The 365 · Verses · Day 142 · Charity
Give and forget. Mention destroys the reward.
Qur'an Quran 2:262
ٱلَّذِينَ يُنفِقُونَ أَمْوَٰلَهُمْ فِى سَبِيلِ ٱللَّهِ ثُمَّ لَا يُتْبِعُونَ مَآ أَنفَقُوا۟ مَنًّا وَلَآ أَذًى ۙ لَّهُمْ أَجْرُهُمْ عِندَ رَبِّهِمْ وَلَا خَوْفٌ عَلَيْهِمْ وَلَا هُمْ يَحْزَنُونَ
“Those who spend their wealth in God's cause, and do not follow their spending with reminders of their benevolence or hurtful words, will have their rewards with their Lord: no fear for them, nor will they grieve. (Abdel Haleem)”
Svenska: De som ger av vad de har för Guds sak och som inte låter gåvan följas av [stora ord om] frikostighet eller [uttryck] som sårar, skall få sin lön av sin Herre. (Knut Bernström)
The story
Ibn Kathīr cites the Prophetic hadith preserved by Muslim 106: 'Three to whom Allah will not speak on the Day of Resurrection, nor will He purify them: ... and the one who gives charity and follows it with mann.' The hadith places the mann-giver alongside the most condemned categories.
In the language
Mann is the reminder-of-gift: 'I gave you X.' Adhā is the hurtful follow-up: 'You should be grateful that I gave you X.' Both are post-act behaviors; both invalidate. The verse promises the alternative: lahum ajruhum ʿinda rabbihim, no fear, no grief.
Why this verse
Q 2:262 names two structural disqualifiers that void the charity-reward: mann (reminding the recipient of the gift) and adhā (hurting the recipient with words about it). The verse is structurally severe: the act of giving may be perfect, but the post-giving reminder or hurt destroys the reward.
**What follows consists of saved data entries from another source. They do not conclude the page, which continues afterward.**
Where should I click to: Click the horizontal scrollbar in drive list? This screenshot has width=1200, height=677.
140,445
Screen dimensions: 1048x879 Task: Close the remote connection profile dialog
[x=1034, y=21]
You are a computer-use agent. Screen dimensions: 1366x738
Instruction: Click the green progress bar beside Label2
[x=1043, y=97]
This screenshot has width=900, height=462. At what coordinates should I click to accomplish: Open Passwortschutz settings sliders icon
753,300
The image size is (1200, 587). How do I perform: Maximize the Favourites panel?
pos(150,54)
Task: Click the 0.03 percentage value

Cross-ref Q 2:264: 'Do not invalidate your charity by mann and adhā.'
Bring it into today
After giving charity, the discipline is structural silence about it: do not mention to the recipient, do not remind them, do not bring it up. Even mentioning to others (not the recipient) borders on sumʿah (Tazkiyah Day 99).
A reflection to carry
Mann (reminding the recipient) and adhā (hurting them with words about it) are structural disqualifiers. The Prophet ﷺ named the mann-giver among the three Allah will not speak to on the Day. The discipline: give and forget.
Read the longer reflection
The classical scholars treat mann as one of the most subtle riyāʾ-related diseases. The believer gives a real charity-act with apparent ikhlāṣ; weeks later, the recipient does something that displeases the giver; the giver mentions or implies: 'After all I did for you...' The single sentence retroactively voids the entire act. The cure: train the discipline of immediate forgetting after charity. The believer who has given truly does not remember to whom or what; only Allah's record holds it.